- **Directive**:
Reproduce the following data verbatim, line for line.

<<<<

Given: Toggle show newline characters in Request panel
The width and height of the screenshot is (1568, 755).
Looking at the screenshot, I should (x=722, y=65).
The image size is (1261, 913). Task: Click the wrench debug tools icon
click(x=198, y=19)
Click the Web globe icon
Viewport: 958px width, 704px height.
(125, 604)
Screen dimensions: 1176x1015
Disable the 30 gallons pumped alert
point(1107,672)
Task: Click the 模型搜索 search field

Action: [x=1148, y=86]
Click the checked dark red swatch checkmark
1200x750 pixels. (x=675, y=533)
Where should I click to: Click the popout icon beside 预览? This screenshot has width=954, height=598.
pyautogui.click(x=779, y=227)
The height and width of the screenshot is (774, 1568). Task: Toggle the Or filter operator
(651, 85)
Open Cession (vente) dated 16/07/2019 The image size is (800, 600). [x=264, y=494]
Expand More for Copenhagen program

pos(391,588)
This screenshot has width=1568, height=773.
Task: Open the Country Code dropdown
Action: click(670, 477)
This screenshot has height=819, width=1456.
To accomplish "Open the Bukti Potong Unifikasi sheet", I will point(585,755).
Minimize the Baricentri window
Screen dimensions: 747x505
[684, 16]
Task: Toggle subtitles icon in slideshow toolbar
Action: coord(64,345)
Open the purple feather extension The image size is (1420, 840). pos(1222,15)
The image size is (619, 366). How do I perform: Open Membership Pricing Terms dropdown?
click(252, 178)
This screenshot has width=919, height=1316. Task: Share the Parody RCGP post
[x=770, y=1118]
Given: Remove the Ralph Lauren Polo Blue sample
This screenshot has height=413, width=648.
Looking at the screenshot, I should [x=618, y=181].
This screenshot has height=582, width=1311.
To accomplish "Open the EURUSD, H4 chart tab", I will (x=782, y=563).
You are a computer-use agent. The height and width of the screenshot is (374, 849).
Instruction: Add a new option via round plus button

>>>>

- **Result of this task**:
Given: Toggle show newline characters in Request panel
The width and height of the screenshot is (1568, 755).
Looking at the screenshot, I should (x=722, y=65).
The image size is (1261, 913). Task: Click the wrench debug tools icon
click(x=198, y=19)
Click the Web globe icon
Viewport: 958px width, 704px height.
(125, 604)
Screen dimensions: 1176x1015
Disable the 30 gallons pumped alert
point(1107,672)
Task: Click the 模型搜索 search field

Action: [x=1148, y=86]
Click the checked dark red swatch checkmark
1200x750 pixels. (x=675, y=533)
Where should I click to: Click the popout icon beside 预览? This screenshot has width=954, height=598.
pyautogui.click(x=779, y=227)
The height and width of the screenshot is (774, 1568). Task: Toggle the Or filter operator
(651, 85)
Open Cession (vente) dated 16/07/2019 The image size is (800, 600). [x=264, y=494]
Expand More for Copenhagen program

pos(391,588)
This screenshot has width=1568, height=773.
Task: Open the Country Code dropdown
Action: click(670, 477)
This screenshot has height=819, width=1456.
To accomplish "Open the Bukti Potong Unifikasi sheet", I will point(585,755).
Minimize the Baricentri window
Screen dimensions: 747x505
[684, 16]
Task: Toggle subtitles icon in slideshow toolbar
Action: coord(64,345)
Open the purple feather extension The image size is (1420, 840). pos(1222,15)
The image size is (619, 366). How do I perform: Open Membership Pricing Terms dropdown?
click(252, 178)
This screenshot has width=919, height=1316. Task: Share the Parody RCGP post
[x=770, y=1118]
Given: Remove the Ralph Lauren Polo Blue sample
This screenshot has height=413, width=648.
Looking at the screenshot, I should [x=618, y=181].
This screenshot has height=582, width=1311.
To accomplish "Open the EURUSD, H4 chart tab", I will (x=782, y=563).
You are a computer-use agent. The height and width of the screenshot is (374, 849).
Instruction: Add a new option via round plus button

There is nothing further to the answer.